**TASK GOAL**
Word for word, restate the lines from the one containing "Schmuck (821, 2231)" through the last line of the material, and include no pictures.

**RECORDS SUPPLIED**

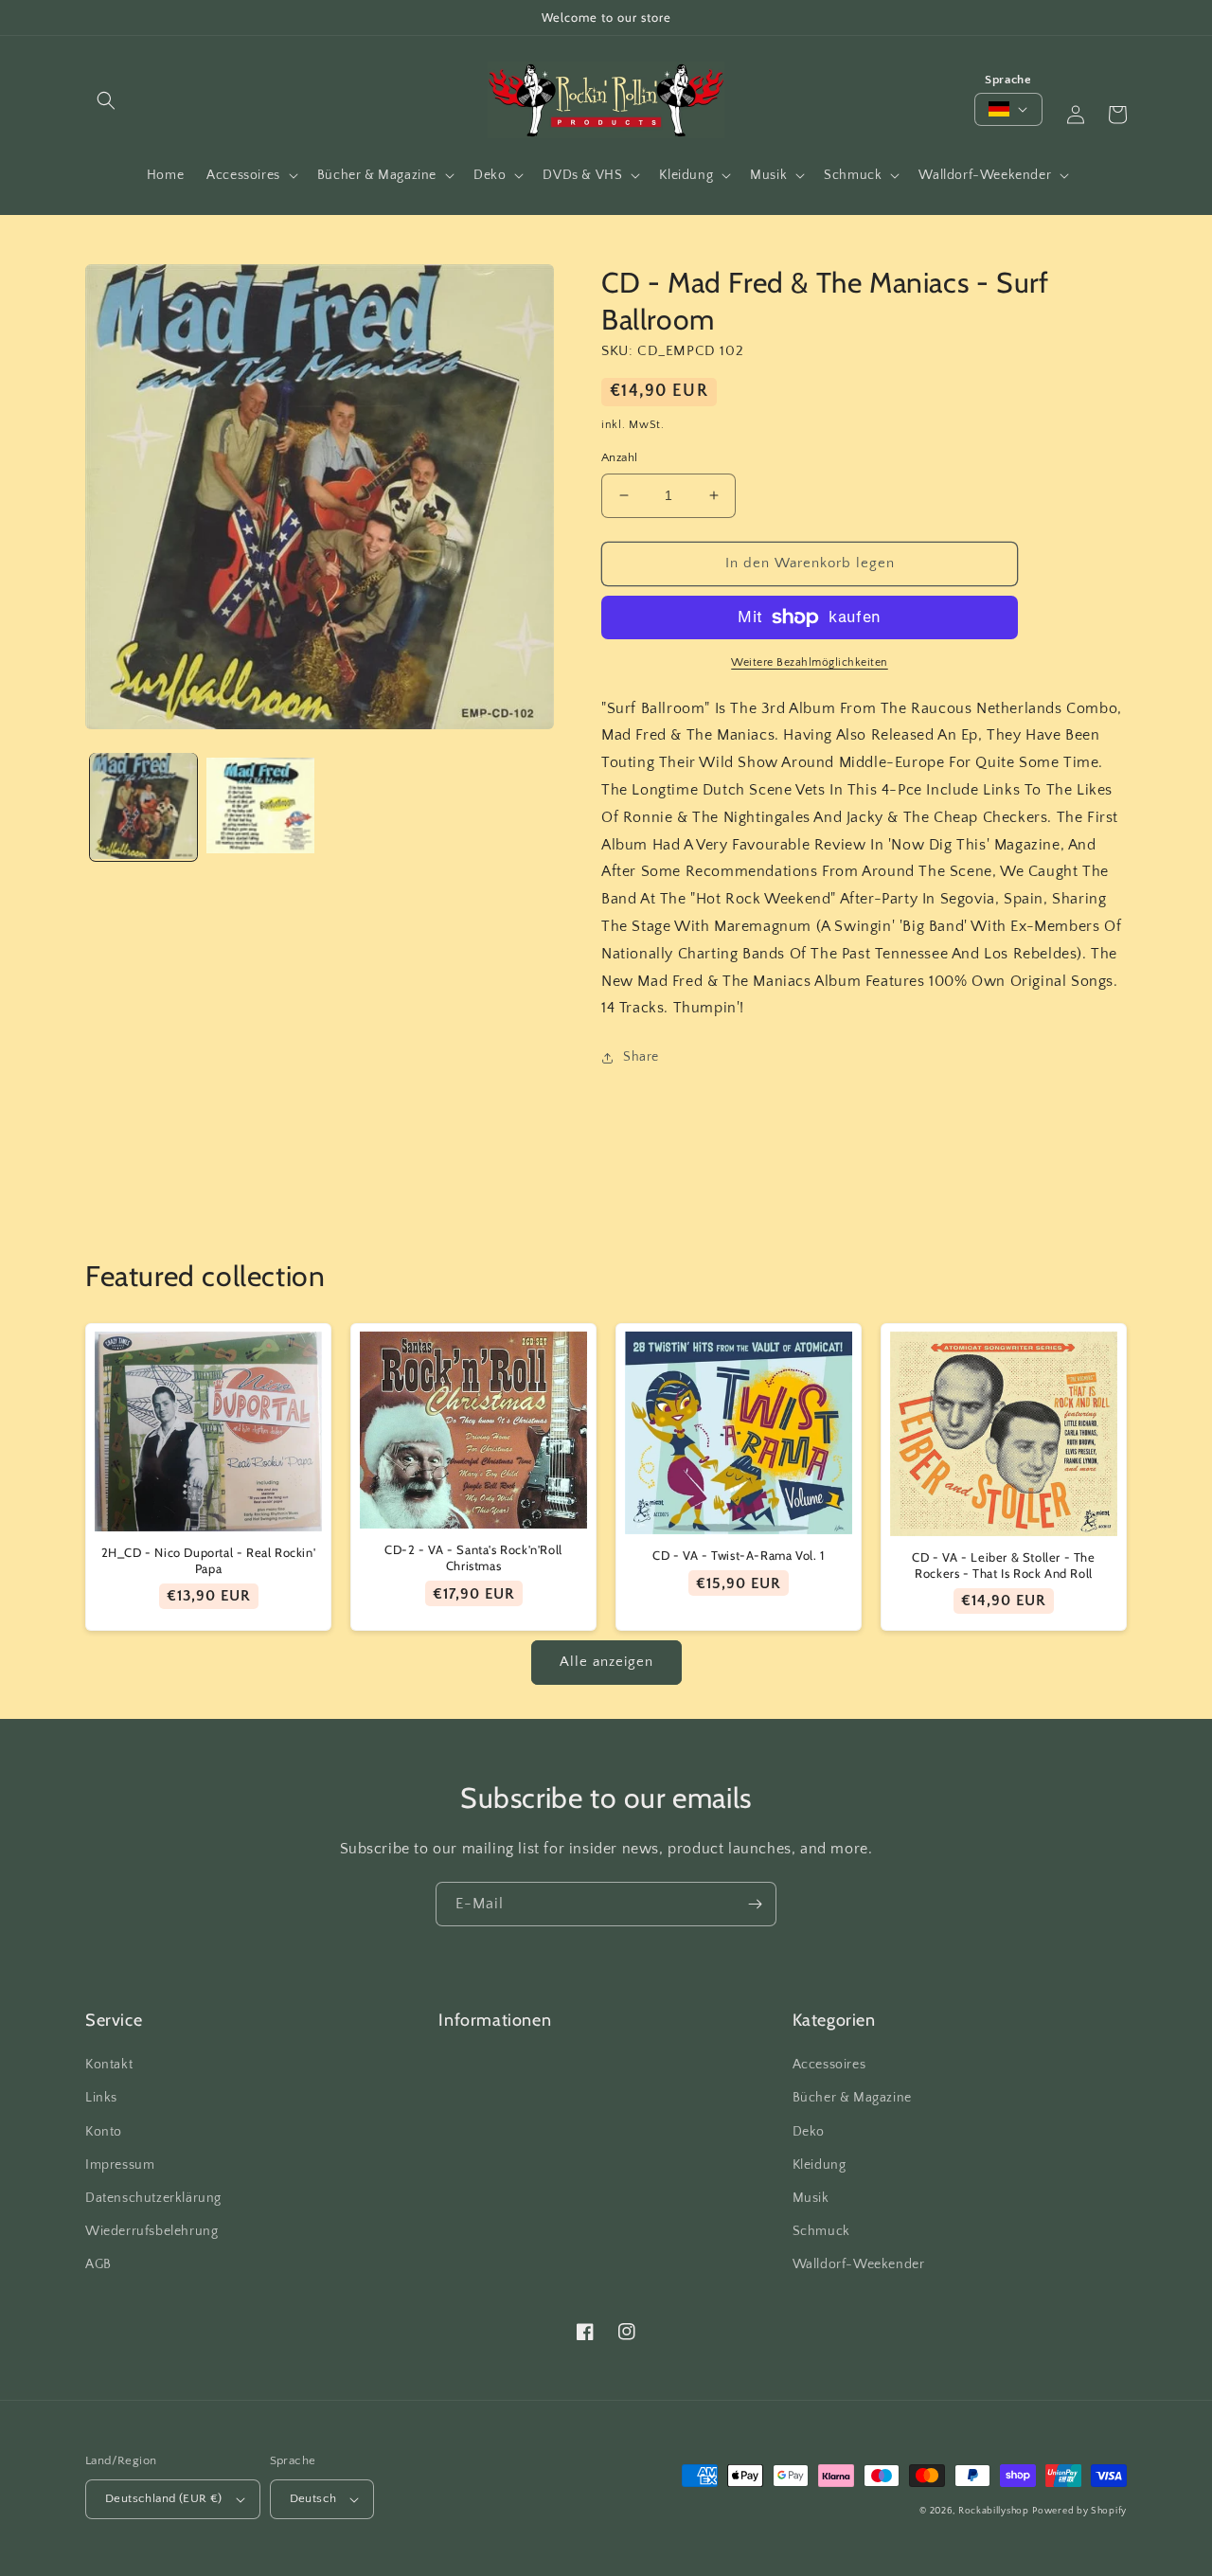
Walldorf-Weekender (859, 2264)
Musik (811, 2198)
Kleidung (820, 2165)
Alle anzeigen (606, 1662)
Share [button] (641, 1056)
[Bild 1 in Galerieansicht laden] (143, 806)
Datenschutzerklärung (153, 2198)
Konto (103, 2131)
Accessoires (829, 2064)
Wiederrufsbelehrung (151, 2231)
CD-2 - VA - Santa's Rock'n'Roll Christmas (473, 1557)
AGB (98, 2264)
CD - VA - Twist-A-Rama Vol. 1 (738, 1555)
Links (101, 2097)
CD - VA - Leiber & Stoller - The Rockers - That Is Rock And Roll (1003, 1565)
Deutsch (313, 2498)
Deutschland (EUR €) (164, 2498)
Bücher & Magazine (852, 2097)
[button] (106, 100)
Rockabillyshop (993, 2511)
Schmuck (821, 2231)
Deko (809, 2131)
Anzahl (619, 457)
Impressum (119, 2165)
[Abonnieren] (754, 1904)
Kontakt (109, 2064)
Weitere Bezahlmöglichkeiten (809, 662)
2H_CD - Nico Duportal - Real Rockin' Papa (208, 1560)
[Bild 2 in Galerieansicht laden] (259, 806)
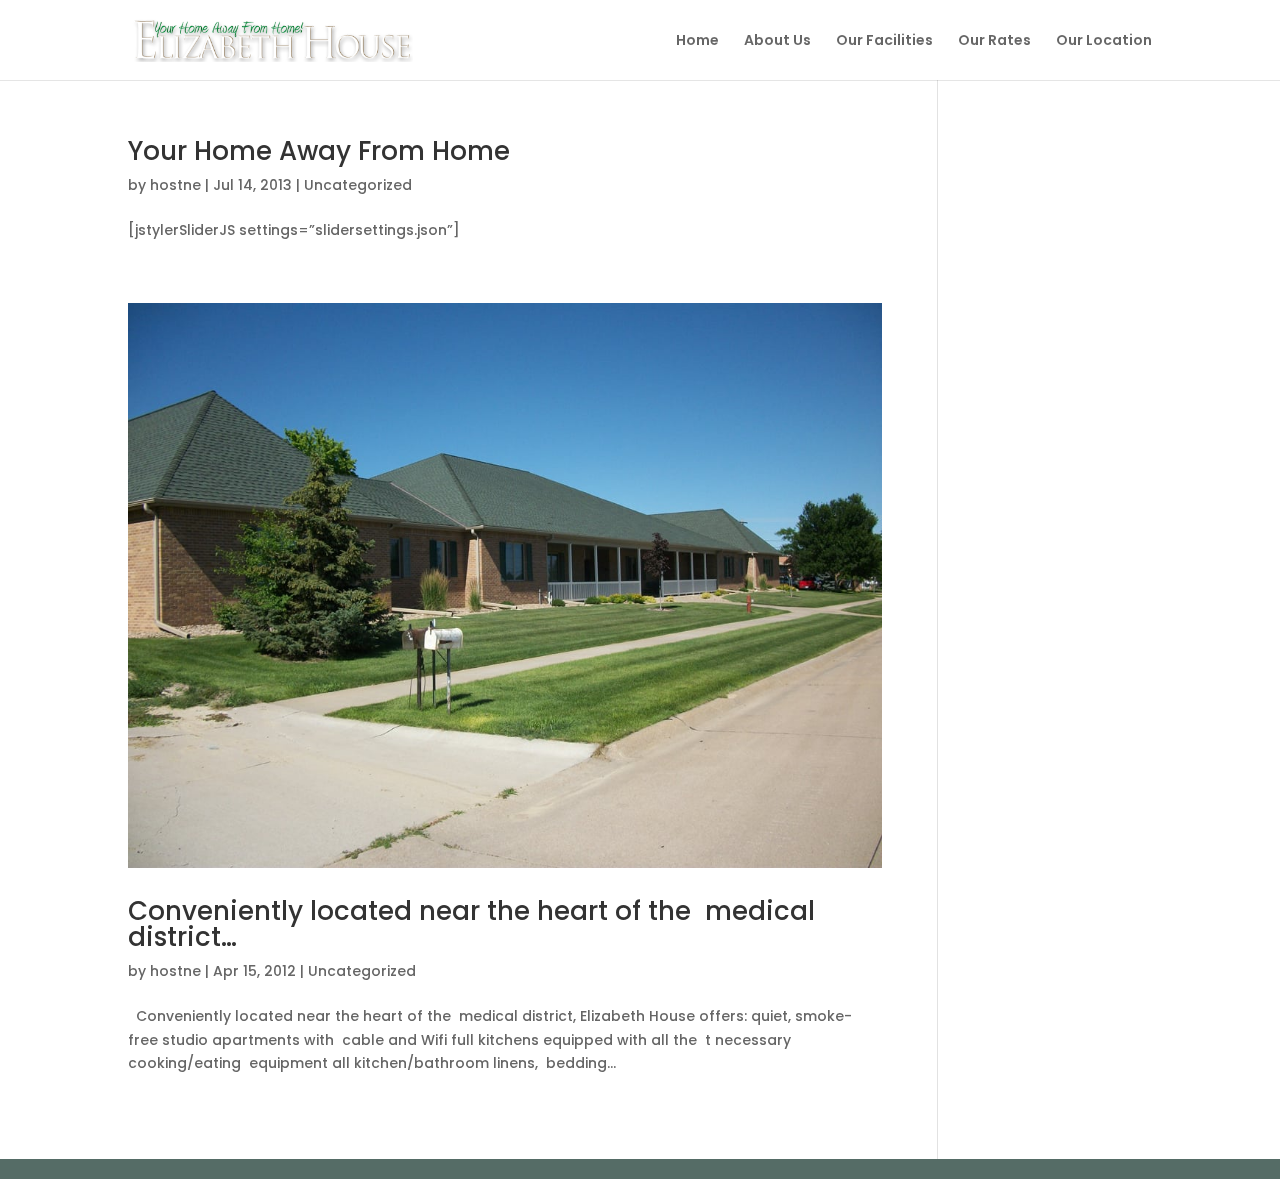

**SOLUTION**
Schmuck (821, 2231)
Deko (809, 2131)
Anzahl (619, 457)
Impressum (119, 2165)
[Abonnieren] (754, 1904)
Kontakt (109, 2064)
Weitere Bezahlmöglichkeiten (809, 662)
2H_CD - Nico Duportal - Real Rockin' Papa (208, 1560)
[Bild 2 in Galerieansicht laden] (259, 806)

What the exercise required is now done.